Study design and methods
Transfusion medicine (TM) directors and pediatric trauma directors at 36 US children's hospitals were surveyed by e-mail in June 2020. Hospitals were selected by participation in the Massive Transfusion Epidemiology and Outcomes in Children Study or being among the largest 30 children's hospitals by bed capacity per the Becker Hospital Review.
Results
The response rate was 83.3% (30/36) from TM directors and 88.9% (32/36) from trauma directors. The median of massive transfusion protocol activations for traumatic bleeding was reported as 12 (IQR 5.8–20) per year by TM directors. LTOWB was used by 18.8% (6/32) of trauma directors. Survey responses indicate that 86.7% (26/30) of TM directors and 90.6% (29/32) of trauma directors either moderately or strongly agree that a LTOWB RCT is important to perform. About 83.3% (25/30) of TM directors and 93.8% (30/32) of trauma directors were willing to participate in the proposed trial.

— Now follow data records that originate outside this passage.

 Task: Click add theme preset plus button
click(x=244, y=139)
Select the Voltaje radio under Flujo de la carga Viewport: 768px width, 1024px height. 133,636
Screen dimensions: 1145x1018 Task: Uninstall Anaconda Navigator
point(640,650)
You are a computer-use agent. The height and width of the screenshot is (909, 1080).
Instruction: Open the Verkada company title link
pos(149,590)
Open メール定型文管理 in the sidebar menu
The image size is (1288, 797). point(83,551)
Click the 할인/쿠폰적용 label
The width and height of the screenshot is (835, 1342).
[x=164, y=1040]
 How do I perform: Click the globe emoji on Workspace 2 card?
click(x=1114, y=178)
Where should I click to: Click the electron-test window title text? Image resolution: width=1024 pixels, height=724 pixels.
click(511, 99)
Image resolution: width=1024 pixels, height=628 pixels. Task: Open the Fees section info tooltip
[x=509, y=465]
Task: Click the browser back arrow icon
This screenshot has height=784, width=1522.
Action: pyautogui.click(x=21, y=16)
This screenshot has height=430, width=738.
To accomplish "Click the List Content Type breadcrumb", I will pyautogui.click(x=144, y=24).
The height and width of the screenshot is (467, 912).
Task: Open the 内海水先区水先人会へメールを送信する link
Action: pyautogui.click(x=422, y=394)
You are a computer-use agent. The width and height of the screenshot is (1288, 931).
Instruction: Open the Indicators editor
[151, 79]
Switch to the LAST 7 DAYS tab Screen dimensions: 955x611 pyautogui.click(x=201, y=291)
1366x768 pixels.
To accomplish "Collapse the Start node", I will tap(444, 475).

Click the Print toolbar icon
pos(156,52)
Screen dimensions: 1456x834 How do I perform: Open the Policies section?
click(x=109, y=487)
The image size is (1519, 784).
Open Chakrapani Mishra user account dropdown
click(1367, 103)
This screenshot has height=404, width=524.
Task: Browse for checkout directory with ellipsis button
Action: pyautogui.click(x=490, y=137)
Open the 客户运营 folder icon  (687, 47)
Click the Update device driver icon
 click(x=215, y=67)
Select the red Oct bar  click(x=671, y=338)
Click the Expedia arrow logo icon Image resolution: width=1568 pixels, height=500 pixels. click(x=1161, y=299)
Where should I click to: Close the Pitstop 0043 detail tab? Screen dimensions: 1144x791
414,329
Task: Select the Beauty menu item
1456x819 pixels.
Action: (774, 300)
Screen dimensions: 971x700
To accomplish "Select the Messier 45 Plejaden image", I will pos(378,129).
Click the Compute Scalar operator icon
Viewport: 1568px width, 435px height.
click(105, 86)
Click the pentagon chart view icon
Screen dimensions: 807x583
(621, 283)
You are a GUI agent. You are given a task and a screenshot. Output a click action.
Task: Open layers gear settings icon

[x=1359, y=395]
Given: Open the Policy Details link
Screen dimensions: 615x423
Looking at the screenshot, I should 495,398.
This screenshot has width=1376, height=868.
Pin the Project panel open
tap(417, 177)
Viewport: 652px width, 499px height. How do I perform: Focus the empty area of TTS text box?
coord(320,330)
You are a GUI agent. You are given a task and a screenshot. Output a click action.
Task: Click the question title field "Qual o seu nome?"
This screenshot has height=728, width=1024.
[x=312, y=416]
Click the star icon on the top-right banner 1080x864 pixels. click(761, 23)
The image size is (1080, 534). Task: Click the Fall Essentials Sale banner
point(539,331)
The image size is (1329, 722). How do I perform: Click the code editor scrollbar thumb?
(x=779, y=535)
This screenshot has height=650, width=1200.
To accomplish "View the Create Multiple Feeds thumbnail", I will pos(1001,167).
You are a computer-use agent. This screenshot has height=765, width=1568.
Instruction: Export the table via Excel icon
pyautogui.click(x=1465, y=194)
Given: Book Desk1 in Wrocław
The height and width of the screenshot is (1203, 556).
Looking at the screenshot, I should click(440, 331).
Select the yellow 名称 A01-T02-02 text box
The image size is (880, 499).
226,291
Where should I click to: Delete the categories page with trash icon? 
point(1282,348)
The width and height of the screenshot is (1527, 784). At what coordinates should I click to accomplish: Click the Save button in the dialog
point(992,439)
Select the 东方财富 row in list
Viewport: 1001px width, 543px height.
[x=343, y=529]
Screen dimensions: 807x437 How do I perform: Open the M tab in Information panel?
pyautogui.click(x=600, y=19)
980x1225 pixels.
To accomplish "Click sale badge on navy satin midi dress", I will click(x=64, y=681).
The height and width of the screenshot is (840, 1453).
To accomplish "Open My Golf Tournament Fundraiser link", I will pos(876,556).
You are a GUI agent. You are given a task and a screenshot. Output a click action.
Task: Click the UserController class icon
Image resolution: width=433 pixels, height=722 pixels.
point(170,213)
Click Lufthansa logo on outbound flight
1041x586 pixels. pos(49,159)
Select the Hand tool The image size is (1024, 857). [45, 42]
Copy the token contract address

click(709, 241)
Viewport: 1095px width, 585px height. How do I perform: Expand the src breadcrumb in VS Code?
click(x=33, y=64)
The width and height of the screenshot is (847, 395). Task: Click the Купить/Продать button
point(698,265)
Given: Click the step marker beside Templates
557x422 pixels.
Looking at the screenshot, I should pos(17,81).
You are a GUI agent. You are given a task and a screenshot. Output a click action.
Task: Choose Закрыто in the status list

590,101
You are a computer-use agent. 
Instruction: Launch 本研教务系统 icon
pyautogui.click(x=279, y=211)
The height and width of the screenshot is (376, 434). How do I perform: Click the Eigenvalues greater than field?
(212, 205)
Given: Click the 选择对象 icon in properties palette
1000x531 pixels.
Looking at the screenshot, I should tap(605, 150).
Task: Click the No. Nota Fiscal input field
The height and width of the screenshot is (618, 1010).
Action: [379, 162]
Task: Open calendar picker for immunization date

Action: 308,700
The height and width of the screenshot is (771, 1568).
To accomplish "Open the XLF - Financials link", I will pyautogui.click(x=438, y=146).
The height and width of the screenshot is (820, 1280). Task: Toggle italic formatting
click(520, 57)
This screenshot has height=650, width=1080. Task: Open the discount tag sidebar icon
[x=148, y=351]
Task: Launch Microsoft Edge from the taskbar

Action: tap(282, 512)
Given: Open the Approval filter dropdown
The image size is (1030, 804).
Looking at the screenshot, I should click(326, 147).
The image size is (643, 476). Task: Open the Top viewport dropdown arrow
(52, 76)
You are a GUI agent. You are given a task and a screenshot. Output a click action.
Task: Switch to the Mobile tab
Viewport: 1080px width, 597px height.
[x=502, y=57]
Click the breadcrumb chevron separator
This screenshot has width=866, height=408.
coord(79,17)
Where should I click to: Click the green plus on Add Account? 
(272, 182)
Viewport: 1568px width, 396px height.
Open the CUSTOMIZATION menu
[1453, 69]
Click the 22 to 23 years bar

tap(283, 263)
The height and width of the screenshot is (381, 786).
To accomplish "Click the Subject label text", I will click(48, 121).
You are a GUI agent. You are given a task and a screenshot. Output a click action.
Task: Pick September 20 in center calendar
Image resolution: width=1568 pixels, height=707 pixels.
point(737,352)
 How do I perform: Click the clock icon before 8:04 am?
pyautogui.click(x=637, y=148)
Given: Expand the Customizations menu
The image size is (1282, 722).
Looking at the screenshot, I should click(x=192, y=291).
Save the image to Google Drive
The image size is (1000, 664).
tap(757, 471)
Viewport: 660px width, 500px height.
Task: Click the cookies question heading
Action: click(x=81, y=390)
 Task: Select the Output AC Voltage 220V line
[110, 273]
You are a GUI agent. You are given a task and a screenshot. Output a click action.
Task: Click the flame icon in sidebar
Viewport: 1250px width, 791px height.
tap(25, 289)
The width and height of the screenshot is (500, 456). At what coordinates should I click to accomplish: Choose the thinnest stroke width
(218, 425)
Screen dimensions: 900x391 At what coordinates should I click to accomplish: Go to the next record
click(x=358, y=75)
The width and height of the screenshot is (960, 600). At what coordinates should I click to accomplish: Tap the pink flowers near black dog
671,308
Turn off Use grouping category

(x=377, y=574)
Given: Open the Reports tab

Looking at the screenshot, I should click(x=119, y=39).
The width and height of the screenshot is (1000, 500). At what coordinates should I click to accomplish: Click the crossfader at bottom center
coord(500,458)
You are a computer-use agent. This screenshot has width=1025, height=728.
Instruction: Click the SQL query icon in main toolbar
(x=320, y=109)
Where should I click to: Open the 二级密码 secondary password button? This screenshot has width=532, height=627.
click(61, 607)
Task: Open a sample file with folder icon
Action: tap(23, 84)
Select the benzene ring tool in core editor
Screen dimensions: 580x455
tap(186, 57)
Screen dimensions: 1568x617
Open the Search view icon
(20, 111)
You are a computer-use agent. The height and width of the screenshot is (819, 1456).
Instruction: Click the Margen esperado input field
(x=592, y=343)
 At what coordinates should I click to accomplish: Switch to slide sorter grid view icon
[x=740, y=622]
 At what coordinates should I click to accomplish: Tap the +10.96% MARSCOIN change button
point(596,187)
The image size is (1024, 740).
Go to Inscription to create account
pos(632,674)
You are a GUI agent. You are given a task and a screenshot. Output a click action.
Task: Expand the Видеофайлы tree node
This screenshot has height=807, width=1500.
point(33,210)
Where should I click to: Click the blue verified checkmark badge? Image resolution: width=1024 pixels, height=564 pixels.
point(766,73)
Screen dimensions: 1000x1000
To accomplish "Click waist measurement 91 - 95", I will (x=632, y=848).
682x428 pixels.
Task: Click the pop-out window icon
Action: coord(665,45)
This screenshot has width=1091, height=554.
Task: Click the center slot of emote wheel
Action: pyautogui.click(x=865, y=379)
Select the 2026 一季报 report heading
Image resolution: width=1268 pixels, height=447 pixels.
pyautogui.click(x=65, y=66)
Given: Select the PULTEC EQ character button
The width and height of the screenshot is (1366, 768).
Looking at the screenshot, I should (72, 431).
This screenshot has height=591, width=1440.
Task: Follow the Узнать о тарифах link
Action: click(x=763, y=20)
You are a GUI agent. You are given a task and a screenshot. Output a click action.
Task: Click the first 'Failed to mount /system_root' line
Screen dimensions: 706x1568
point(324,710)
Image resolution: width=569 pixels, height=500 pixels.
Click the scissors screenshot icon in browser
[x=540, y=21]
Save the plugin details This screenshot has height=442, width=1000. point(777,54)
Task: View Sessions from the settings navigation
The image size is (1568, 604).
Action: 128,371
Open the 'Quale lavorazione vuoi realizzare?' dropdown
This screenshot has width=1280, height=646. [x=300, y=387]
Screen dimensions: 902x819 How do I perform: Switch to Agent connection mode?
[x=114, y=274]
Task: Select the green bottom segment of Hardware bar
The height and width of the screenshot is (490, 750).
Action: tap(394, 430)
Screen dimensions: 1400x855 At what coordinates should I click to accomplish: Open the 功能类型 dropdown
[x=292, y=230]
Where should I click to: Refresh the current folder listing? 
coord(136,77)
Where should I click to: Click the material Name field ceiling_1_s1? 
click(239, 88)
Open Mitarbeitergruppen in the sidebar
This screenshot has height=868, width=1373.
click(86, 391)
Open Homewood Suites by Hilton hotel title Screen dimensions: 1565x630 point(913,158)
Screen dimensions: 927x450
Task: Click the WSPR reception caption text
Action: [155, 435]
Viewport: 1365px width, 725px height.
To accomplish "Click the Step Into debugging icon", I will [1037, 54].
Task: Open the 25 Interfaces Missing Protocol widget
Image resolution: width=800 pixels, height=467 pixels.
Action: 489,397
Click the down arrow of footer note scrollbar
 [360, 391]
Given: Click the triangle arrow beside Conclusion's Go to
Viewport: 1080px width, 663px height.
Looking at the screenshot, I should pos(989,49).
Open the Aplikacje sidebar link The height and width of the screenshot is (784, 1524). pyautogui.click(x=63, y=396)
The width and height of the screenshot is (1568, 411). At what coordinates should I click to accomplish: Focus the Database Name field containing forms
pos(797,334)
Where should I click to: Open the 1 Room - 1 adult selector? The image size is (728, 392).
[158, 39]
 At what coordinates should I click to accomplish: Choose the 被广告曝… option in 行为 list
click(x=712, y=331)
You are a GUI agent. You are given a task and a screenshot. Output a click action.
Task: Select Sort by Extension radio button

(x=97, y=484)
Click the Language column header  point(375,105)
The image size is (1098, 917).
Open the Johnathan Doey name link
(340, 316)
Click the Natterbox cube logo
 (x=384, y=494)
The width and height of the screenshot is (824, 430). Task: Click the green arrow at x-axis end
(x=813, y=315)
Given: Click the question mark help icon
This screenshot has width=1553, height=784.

About 80% (24/30) of TM directors and 71.9% (23/32) of trauma directors would transfuse RhD+ LTOWB to male children, but fewer would transfuse Rh + LTOWB to females [20% (6/30) TM directors and 37.5% (12/32) of trauma directors].
Conclusions
A majority of respondents supported an RCT comparing LTOWB to component therapy in children with severe traumatic bleeding.
CONFLICT OF INTEREST
Spinella is Consultant to Secure Transfusion Services, Consultant to Haima, and Consultant to New Health Sciences.